Luise, inzwischen Mitte 30, ist weiterhin erfolgreich mit ihrem Gemischtwarenladen, während Marie gelernt hat ein bäuerliches Anwesen neben der Erziehung ihrer drei Kinder zu bewirtschaften. Für Helga ist der Wunsch, Ärztin zu werden, Wirklichkeit geworden. Eine Anstellung an der Starnberger Seeklinik ermöglicht es ihr, sich weitgehend selbst um die Erziehung ihres Sohns zu kümmern. Annabel ist im fortgeschrittenen Alter nochmal schwanger und freut sich sehr auf ihr zweites Kind.

Auch im zweiten Band räumen die Frauen viele Steine zur Seite, die ihnen im übertragenen Sinn in den Weg gelegt werden. Es ist eine Zeit, in der Frauen verstärkt für Gleichberechtigung eintreten. Die Einführung der Antibabypille ist dabei ein Meilenstein zur Selbstbestimmtheit. Auch in der Klinik ist neuer Wind zu spüren und Helga ist gerne bereit, ihre Tätigkeit entsprechend danach auszurichten.

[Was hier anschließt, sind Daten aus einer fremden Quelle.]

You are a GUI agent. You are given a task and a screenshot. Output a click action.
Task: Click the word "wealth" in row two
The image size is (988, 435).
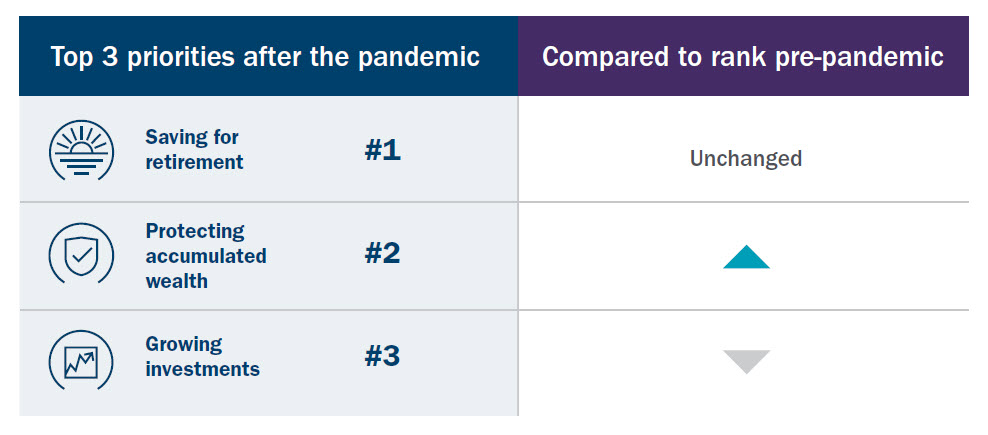(x=177, y=281)
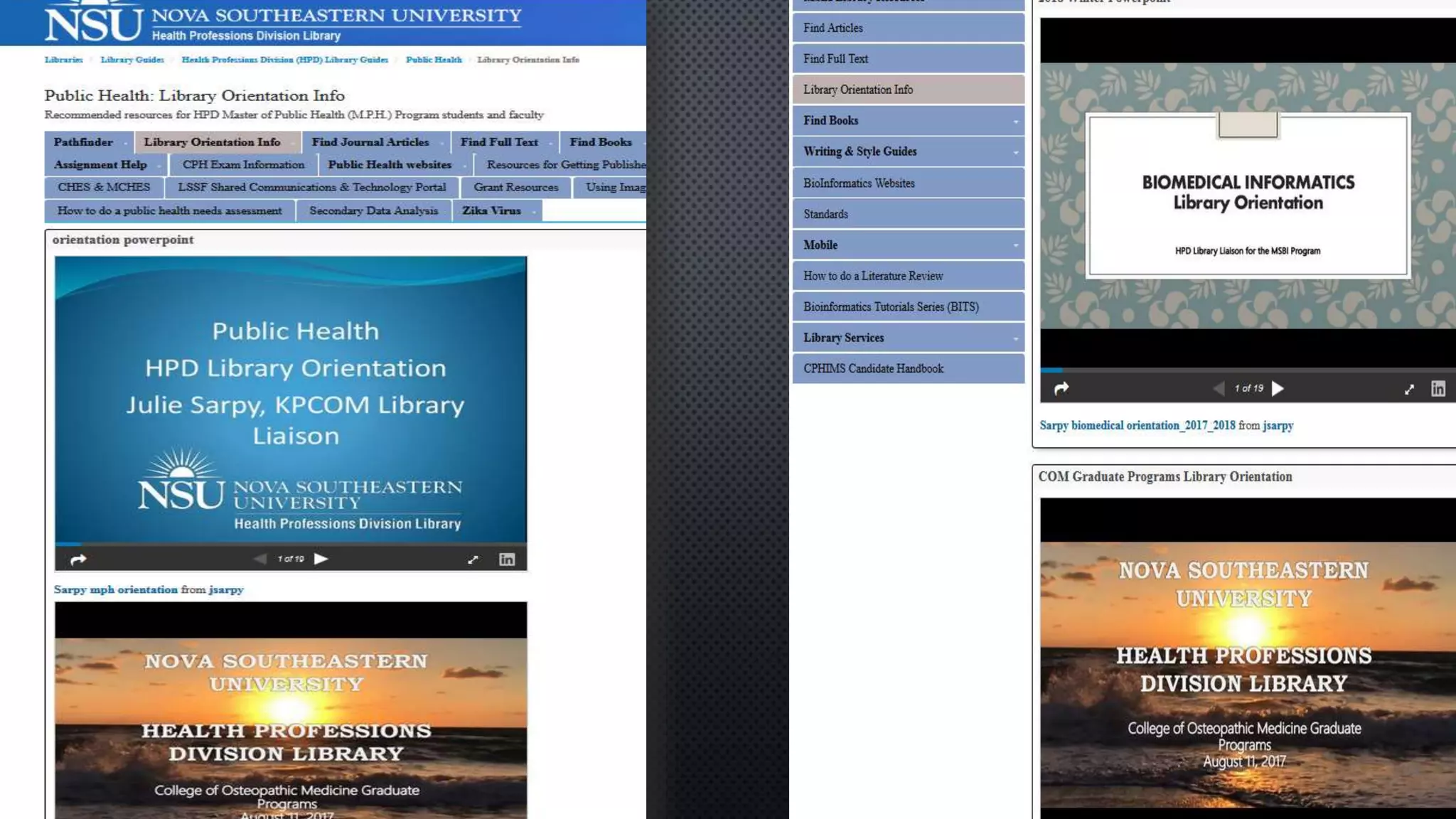The height and width of the screenshot is (819, 1456).
Task: Expand the Find Books sidebar dropdown
Action: pyautogui.click(x=1015, y=122)
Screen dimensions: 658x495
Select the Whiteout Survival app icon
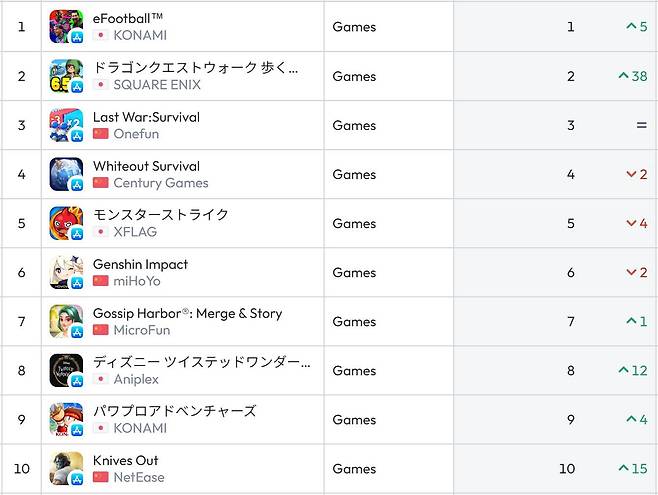click(65, 174)
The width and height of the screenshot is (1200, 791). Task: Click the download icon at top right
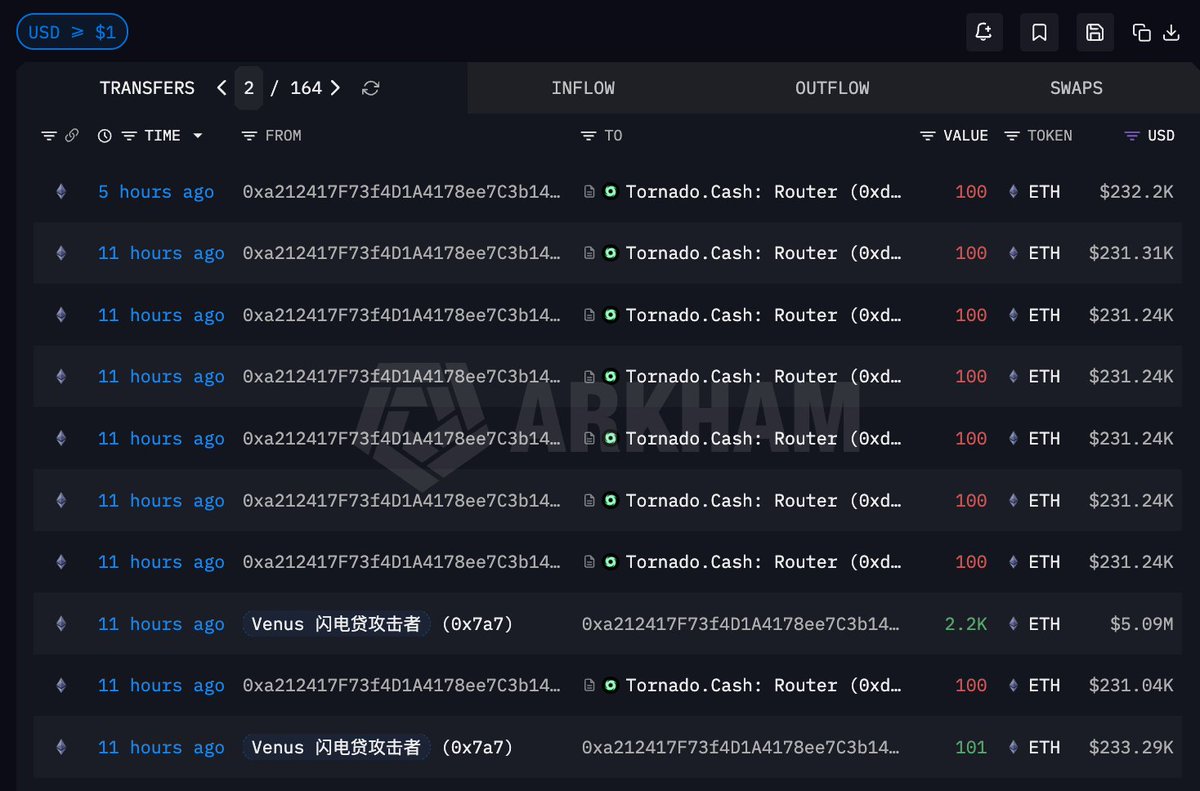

Luise hält in ihrem Ladenkunde-Buch, wie bereits im ersten Teil der Trilogie, eine bunte Mischung an Fakten und Anekdoten fest, auch Rezepte sind dabei. Dadurch wird die Widergabe des Zeitgeists, der sich schon in der Geschichte vor allem in Form der gängigen Musik unter Hervorheben des Trends zum Rock’n’Roll-Tanzen widerspiegelt, nochmals verstärkt. Das Angebot ständig neuer Produkte und die Präsentation der Artikel in modernen Supermärkten mit Selbstbedienung bringt die Ladenbesitzerin zum Grübeln. Sie erkennt die Vor- und Nachteile einer solchen Einkaufsmöglichkeit und ihr wird klar, dass sie ihren eigenen Verkaufsstil daran anpassen muss. Weitere damals aktuelle Themen, von denen die Figuren mittel- oder unmittelbar betroffen sind, finden Eingang in die Erzählung und sorgen für eine Bereicherung des Geschehens, dazu gehörten ein medizinischer Skandal, die Flurbereinigung, Frauen am Steuer und der erste Mensch im All.

Im zweiten Teil der Trilogie über ihre „Wunderfrauen“ Luise, Annabel, Helga und Marie baut Stephanie Schuster die Stärken der Freundinnen aus und zeigt ihren ungebrochenen Willen sich selbst auf ihre jeweils eigene Weise zu behaupten. Der Roman endet mit einem Cliffhanger, der mich und bestimmt viele andere ungeduldig auf die Fortsetzung warten lässt, daher vergebe ich gerne eine Leseempfehlung.